Dataset records
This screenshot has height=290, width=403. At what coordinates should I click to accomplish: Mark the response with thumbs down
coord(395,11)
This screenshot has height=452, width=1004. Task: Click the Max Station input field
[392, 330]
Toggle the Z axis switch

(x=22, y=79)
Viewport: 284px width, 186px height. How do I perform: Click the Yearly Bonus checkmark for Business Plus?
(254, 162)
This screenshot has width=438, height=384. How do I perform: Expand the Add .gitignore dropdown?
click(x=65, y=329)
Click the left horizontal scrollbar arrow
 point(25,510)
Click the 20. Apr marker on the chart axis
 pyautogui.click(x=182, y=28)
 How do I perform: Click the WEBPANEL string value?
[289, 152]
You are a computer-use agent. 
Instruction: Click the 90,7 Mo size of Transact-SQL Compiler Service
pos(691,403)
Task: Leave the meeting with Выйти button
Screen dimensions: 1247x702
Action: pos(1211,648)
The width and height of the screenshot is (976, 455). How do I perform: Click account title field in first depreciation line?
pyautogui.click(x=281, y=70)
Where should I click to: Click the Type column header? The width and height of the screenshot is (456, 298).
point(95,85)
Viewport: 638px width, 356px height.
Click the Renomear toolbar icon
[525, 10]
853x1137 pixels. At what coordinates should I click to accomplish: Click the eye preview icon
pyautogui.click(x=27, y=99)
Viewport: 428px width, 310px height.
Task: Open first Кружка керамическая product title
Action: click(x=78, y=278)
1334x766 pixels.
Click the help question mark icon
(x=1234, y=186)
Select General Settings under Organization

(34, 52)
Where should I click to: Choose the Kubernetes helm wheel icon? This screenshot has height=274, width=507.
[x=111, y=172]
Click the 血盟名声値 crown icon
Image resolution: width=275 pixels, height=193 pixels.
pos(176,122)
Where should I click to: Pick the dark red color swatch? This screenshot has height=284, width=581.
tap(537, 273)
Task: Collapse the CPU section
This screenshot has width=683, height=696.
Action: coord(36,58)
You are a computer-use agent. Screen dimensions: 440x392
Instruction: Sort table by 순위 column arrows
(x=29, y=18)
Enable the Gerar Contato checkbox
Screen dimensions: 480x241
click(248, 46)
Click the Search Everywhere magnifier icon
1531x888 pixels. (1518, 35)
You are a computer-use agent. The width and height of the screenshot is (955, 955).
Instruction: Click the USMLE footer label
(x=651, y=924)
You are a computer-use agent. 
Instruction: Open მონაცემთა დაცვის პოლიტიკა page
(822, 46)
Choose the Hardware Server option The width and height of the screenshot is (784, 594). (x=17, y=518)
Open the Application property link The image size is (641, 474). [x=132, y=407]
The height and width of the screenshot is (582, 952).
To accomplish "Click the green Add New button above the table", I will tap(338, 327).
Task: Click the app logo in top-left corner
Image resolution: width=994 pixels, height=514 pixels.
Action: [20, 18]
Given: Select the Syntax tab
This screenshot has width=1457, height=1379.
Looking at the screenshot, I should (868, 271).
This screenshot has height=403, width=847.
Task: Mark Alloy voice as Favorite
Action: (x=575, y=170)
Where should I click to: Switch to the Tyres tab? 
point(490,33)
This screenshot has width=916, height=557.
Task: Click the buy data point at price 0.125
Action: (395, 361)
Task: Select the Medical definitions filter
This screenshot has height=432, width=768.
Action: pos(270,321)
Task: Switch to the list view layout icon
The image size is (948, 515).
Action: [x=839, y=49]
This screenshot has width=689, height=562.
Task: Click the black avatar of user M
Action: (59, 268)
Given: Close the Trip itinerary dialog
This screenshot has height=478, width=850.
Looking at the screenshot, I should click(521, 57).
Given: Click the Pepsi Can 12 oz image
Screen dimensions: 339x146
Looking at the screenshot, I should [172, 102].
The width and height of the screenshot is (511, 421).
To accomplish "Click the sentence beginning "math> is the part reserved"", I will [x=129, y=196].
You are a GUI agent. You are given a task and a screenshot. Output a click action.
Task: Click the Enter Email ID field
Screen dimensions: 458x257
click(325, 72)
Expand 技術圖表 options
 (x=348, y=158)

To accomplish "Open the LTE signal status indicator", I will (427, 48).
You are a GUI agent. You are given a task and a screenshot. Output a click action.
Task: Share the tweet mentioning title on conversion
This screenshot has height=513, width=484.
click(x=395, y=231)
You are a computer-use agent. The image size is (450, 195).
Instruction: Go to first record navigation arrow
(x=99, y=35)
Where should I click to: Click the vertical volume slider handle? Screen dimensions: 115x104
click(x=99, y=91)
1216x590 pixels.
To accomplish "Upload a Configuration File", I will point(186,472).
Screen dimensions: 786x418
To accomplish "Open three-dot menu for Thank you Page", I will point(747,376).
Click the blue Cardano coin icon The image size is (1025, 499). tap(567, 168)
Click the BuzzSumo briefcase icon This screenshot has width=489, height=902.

#### YOUR ASSIGNMENT:
Type the records out again. Match them exactly.

#### ANSWER SECTION:
This screenshot has height=290, width=403. At what coordinates should I click to accomplish: Mark the response with thumbs down
coord(395,11)
This screenshot has height=452, width=1004. Task: Click the Max Station input field
[392, 330]
Toggle the Z axis switch

(x=22, y=79)
Viewport: 284px width, 186px height. How do I perform: Click the Yearly Bonus checkmark for Business Plus?
(254, 162)
This screenshot has width=438, height=384. How do I perform: Expand the Add .gitignore dropdown?
click(x=65, y=329)
Click the left horizontal scrollbar arrow
 point(25,510)
Click the 20. Apr marker on the chart axis
 pyautogui.click(x=182, y=28)
 How do I perform: Click the WEBPANEL string value?
[289, 152]
You are a computer-use agent. 
Instruction: Click the 90,7 Mo size of Transact-SQL Compiler Service
pos(691,403)
Task: Leave the meeting with Выйти button
Screen dimensions: 1247x702
Action: pos(1211,648)
The width and height of the screenshot is (976, 455). How do I perform: Click account title field in first depreciation line?
pyautogui.click(x=281, y=70)
Where should I click to: Click the Type column header? The width and height of the screenshot is (456, 298).
point(95,85)
Viewport: 638px width, 356px height.
Click the Renomear toolbar icon
[525, 10]
853x1137 pixels. At what coordinates should I click to accomplish: Click the eye preview icon
pyautogui.click(x=27, y=99)
Viewport: 428px width, 310px height.
Task: Open first Кружка керамическая product title
Action: click(x=78, y=278)
1334x766 pixels.
Click the help question mark icon
(x=1234, y=186)
Select General Settings under Organization

(34, 52)
Where should I click to: Choose the Kubernetes helm wheel icon? This screenshot has height=274, width=507.
[x=111, y=172]
Click the 血盟名声値 crown icon
Image resolution: width=275 pixels, height=193 pixels.
pos(176,122)
Where should I click to: Pick the dark red color swatch? This screenshot has height=284, width=581.
tap(537, 273)
Task: Collapse the CPU section
This screenshot has width=683, height=696.
Action: coord(36,58)
You are a computer-use agent. Screen dimensions: 440x392
Instruction: Sort table by 순위 column arrows
(x=29, y=18)
Enable the Gerar Contato checkbox
Screen dimensions: 480x241
click(248, 46)
Click the Search Everywhere magnifier icon
1531x888 pixels. (1518, 35)
You are a computer-use agent. The width and height of the screenshot is (955, 955).
Instruction: Click the USMLE footer label
(x=651, y=924)
You are a computer-use agent. 
Instruction: Open მონაცემთა დაცვის პოლიტიკა page
(822, 46)
Choose the Hardware Server option The width and height of the screenshot is (784, 594). (x=17, y=518)
Open the Application property link The image size is (641, 474). [x=132, y=407]
The height and width of the screenshot is (582, 952).
To accomplish "Click the green Add New button above the table", I will tap(338, 327).
Task: Click the app logo in top-left corner
Image resolution: width=994 pixels, height=514 pixels.
Action: [20, 18]
Given: Select the Syntax tab
This screenshot has width=1457, height=1379.
Looking at the screenshot, I should (868, 271).
This screenshot has height=403, width=847.
Task: Mark Alloy voice as Favorite
Action: (x=575, y=170)
Where should I click to: Switch to the Tyres tab? 
point(490,33)
This screenshot has width=916, height=557.
Task: Click the buy data point at price 0.125
Action: (395, 361)
Task: Select the Medical definitions filter
This screenshot has height=432, width=768.
Action: pos(270,321)
Task: Switch to the list view layout icon
The image size is (948, 515).
Action: [x=839, y=49]
This screenshot has width=689, height=562.
Task: Click the black avatar of user M
Action: (59, 268)
Given: Close the Trip itinerary dialog
This screenshot has height=478, width=850.
Looking at the screenshot, I should click(521, 57).
Given: Click the Pepsi Can 12 oz image
Screen dimensions: 339x146
Looking at the screenshot, I should [172, 102].
The width and height of the screenshot is (511, 421).
To accomplish "Click the sentence beginning "math> is the part reserved"", I will [x=129, y=196].
You are a GUI agent. You are given a task and a screenshot. Output a click action.
Task: Click the Enter Email ID field
Screen dimensions: 458x257
click(325, 72)
Expand 技術圖表 options
 (x=348, y=158)

To accomplish "Open the LTE signal status indicator", I will (427, 48).
You are a GUI agent. You are given a task and a screenshot. Output a click action.
Task: Share the tweet mentioning title on conversion
This screenshot has height=513, width=484.
click(x=395, y=231)
You are a computer-use agent. The image size is (450, 195).
Instruction: Go to first record navigation arrow
(x=99, y=35)
Where should I click to: Click the vertical volume slider handle? Screen dimensions: 115x104
click(x=99, y=91)
1216x590 pixels.
To accomplish "Upload a Configuration File", I will point(186,472).
Screen dimensions: 786x418
To accomplish "Open three-dot menu for Thank you Page", I will point(747,376).
Click the blue Cardano coin icon The image size is (1025, 499). tap(567, 168)
Click the BuzzSumo briefcase icon This screenshot has width=489, height=902.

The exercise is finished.